About this task:
Every line containing the word "will" is to be copied from the data below.

Supplied material:
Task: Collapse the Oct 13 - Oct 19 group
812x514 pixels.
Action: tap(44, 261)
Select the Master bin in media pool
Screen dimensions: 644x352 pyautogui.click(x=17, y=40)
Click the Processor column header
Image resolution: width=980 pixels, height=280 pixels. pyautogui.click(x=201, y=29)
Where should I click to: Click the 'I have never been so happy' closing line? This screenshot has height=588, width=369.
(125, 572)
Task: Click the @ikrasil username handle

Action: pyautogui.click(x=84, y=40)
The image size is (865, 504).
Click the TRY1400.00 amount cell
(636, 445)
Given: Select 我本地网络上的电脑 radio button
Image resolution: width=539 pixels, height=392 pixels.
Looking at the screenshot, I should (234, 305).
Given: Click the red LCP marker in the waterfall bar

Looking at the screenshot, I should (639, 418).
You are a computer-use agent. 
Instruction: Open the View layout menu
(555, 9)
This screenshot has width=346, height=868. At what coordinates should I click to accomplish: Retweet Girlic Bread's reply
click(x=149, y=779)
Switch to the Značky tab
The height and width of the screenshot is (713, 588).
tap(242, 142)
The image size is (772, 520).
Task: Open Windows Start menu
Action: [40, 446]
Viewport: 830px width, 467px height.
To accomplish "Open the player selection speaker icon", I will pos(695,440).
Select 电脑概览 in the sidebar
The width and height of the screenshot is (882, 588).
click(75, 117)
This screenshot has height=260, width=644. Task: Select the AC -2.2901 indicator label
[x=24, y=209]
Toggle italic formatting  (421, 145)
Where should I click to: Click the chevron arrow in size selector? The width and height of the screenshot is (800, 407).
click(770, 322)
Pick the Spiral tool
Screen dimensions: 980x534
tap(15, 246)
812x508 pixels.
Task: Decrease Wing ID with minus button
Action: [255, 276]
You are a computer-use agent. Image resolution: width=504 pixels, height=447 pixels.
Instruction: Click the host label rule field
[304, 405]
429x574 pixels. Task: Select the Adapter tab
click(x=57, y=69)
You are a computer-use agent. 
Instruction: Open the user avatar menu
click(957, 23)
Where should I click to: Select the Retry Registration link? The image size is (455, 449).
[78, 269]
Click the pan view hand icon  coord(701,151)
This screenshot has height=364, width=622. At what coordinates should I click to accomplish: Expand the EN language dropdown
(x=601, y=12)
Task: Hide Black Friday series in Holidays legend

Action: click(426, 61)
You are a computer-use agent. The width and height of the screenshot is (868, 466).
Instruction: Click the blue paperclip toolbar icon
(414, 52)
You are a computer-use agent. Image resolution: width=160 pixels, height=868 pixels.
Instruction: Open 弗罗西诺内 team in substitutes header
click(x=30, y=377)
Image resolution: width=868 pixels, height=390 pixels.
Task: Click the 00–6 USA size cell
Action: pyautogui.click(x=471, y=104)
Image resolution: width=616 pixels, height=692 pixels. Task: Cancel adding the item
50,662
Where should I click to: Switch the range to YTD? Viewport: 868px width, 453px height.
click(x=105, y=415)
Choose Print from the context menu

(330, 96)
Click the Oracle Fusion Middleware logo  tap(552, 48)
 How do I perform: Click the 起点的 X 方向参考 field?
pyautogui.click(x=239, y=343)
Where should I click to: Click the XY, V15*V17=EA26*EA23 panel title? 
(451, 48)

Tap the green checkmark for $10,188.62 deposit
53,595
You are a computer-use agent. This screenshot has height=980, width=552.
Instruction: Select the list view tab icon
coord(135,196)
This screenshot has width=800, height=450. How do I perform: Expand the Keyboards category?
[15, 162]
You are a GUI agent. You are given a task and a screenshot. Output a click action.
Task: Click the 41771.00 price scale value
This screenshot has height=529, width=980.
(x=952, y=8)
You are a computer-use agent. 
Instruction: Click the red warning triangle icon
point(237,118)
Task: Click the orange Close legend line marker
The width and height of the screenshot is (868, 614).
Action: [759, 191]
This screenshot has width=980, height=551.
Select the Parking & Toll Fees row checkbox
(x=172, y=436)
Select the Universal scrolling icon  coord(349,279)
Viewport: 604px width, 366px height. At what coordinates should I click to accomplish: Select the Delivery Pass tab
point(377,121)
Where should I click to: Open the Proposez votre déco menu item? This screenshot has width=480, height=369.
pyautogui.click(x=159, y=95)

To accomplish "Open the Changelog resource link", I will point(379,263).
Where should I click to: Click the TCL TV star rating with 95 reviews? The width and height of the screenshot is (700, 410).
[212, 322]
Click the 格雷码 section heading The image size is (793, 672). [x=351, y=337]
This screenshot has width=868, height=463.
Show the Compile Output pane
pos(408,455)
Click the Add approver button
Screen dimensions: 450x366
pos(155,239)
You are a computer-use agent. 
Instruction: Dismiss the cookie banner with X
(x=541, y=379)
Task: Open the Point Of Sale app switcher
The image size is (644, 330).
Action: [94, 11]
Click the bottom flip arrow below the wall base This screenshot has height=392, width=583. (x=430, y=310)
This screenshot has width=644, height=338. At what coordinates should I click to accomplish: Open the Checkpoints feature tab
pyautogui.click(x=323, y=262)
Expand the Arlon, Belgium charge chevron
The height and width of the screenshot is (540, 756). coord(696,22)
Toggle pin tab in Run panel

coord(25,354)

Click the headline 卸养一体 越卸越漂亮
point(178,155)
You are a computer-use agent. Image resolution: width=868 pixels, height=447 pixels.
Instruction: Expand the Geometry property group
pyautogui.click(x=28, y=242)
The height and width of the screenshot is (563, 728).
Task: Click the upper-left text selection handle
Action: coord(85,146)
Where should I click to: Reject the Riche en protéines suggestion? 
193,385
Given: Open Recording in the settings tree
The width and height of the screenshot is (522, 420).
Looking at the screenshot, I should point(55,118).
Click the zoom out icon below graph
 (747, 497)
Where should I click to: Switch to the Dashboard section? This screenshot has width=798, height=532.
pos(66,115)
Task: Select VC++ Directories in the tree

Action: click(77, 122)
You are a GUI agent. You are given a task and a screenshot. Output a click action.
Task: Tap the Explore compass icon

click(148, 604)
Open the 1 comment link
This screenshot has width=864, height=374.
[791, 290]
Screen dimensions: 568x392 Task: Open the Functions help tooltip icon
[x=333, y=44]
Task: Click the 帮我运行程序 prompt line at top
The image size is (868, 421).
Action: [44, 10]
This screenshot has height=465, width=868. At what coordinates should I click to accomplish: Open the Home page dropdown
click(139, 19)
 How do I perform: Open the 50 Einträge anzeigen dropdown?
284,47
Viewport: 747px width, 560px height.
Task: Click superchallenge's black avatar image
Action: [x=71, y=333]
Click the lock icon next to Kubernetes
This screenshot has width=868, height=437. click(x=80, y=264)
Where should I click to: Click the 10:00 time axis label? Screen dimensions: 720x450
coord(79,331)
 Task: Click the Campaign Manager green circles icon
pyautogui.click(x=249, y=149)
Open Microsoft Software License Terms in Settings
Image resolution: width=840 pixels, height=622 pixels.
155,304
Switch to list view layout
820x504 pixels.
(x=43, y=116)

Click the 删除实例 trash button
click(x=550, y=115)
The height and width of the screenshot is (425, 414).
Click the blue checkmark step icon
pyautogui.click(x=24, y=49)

Solution for this problem:
To accomplish "Open the player selection speaker icon", I will pos(695,440).
To accomplish "Open the Changelog resource link", I will point(379,263).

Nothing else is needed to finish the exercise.